**How to complete this task:** Only the lines from the one containing "Where should I click to: Click" through the last line of the data are to be written out, exactly and in full.

——————

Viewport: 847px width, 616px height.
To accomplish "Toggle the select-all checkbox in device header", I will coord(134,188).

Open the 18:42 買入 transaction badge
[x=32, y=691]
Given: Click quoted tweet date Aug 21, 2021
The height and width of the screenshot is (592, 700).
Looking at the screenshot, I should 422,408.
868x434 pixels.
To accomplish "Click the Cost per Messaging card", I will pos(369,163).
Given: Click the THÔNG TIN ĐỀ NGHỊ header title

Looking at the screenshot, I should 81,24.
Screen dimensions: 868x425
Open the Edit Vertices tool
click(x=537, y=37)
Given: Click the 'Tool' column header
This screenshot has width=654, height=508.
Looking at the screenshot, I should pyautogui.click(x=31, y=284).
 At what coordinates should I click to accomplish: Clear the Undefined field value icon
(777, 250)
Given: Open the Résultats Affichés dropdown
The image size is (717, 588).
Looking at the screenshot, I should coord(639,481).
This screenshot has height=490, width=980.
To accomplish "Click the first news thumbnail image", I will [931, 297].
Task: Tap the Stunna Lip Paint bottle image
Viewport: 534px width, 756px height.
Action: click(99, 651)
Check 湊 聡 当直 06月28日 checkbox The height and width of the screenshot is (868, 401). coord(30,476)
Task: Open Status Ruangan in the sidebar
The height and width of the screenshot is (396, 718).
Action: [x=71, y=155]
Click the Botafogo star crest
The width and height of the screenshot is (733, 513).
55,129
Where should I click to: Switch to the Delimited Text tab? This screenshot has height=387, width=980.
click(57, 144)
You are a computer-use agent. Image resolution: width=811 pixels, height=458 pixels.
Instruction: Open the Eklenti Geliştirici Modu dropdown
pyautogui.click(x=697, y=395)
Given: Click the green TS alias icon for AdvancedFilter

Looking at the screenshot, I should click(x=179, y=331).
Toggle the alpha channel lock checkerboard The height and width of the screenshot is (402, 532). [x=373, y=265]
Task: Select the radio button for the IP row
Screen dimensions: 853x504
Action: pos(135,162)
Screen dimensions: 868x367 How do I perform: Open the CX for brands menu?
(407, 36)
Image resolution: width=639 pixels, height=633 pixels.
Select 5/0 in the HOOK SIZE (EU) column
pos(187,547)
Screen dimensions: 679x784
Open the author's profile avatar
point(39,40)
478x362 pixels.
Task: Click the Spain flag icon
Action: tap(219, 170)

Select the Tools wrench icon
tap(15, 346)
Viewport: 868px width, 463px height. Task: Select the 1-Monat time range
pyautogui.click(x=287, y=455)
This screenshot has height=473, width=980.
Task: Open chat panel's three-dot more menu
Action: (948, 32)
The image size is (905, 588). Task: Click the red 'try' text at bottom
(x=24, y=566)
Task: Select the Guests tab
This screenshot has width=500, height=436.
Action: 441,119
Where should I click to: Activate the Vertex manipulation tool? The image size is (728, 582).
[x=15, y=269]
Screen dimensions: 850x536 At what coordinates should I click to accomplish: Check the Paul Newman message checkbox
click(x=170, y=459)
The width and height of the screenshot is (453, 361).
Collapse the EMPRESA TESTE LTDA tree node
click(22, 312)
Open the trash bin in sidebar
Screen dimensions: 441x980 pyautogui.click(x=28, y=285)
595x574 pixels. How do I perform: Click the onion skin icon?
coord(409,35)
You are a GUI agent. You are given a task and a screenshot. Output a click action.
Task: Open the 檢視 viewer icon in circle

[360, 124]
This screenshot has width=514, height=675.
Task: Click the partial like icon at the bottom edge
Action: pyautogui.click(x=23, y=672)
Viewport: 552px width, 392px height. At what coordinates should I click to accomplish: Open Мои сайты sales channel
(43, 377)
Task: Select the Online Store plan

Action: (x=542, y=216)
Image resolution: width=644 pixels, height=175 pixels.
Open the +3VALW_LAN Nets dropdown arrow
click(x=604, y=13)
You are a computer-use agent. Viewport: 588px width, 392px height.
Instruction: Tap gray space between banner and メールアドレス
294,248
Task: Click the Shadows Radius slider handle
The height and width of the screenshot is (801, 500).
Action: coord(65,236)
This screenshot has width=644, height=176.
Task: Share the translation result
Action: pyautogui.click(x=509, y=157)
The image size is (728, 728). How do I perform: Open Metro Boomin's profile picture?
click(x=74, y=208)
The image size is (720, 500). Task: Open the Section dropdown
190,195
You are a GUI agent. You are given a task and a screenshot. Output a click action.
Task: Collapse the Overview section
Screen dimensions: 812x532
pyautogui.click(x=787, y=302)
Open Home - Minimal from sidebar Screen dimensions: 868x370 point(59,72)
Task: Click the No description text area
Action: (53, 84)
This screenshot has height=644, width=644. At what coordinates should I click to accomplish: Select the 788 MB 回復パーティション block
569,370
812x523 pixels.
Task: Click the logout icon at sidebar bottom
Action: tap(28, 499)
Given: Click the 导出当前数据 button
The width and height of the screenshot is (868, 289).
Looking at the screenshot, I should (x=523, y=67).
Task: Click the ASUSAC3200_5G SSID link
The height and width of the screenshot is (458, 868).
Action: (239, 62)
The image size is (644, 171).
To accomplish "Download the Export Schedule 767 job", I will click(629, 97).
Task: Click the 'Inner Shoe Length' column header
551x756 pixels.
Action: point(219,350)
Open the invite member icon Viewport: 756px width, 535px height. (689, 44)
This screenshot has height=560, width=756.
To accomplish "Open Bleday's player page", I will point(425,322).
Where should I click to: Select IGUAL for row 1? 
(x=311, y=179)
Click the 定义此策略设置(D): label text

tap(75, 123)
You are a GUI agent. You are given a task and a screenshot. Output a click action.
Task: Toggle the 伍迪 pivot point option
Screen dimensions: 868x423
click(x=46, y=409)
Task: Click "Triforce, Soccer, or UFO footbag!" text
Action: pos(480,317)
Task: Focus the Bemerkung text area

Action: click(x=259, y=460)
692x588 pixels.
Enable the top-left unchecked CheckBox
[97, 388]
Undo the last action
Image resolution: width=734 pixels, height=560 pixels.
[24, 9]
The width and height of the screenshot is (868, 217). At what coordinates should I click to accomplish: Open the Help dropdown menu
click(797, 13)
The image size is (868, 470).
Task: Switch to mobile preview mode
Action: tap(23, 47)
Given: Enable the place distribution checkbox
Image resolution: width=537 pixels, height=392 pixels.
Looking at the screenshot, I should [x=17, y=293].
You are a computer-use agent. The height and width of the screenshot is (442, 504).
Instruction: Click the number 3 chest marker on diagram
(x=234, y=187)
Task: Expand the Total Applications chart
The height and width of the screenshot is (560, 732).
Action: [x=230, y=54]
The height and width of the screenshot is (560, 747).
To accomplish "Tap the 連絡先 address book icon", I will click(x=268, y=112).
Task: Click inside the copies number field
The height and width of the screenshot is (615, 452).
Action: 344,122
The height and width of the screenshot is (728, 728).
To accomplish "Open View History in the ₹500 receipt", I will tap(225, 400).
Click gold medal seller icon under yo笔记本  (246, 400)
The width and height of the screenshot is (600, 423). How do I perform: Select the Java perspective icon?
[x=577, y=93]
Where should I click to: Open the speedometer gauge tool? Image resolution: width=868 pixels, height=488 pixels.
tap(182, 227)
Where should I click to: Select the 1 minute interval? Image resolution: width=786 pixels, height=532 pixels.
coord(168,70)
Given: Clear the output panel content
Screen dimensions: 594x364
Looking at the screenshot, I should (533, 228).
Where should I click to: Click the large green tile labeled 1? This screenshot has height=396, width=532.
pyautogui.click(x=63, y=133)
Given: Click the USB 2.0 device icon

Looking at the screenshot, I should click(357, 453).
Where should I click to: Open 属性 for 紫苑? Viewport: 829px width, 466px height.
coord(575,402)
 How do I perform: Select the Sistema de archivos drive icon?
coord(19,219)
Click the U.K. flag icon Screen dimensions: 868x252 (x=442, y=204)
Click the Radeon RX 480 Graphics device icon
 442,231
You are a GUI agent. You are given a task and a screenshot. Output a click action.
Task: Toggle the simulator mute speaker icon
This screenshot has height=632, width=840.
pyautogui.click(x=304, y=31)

——————

**Worked solution:**
Where should I click to: Click the large green tile labeled 1? This screenshot has height=396, width=532.
pyautogui.click(x=63, y=133)
Given: Click the USB 2.0 device icon

Looking at the screenshot, I should click(357, 453).
Where should I click to: Open 属性 for 紫苑? Viewport: 829px width, 466px height.
coord(575,402)
 How do I perform: Select the Sistema de archivos drive icon?
coord(19,219)
Click the U.K. flag icon Screen dimensions: 868x252 (x=442, y=204)
Click the Radeon RX 480 Graphics device icon
 442,231
You are a GUI agent. You are given a task and a screenshot. Output a click action.
Task: Toggle the simulator mute speaker icon
This screenshot has height=632, width=840.
pyautogui.click(x=304, y=31)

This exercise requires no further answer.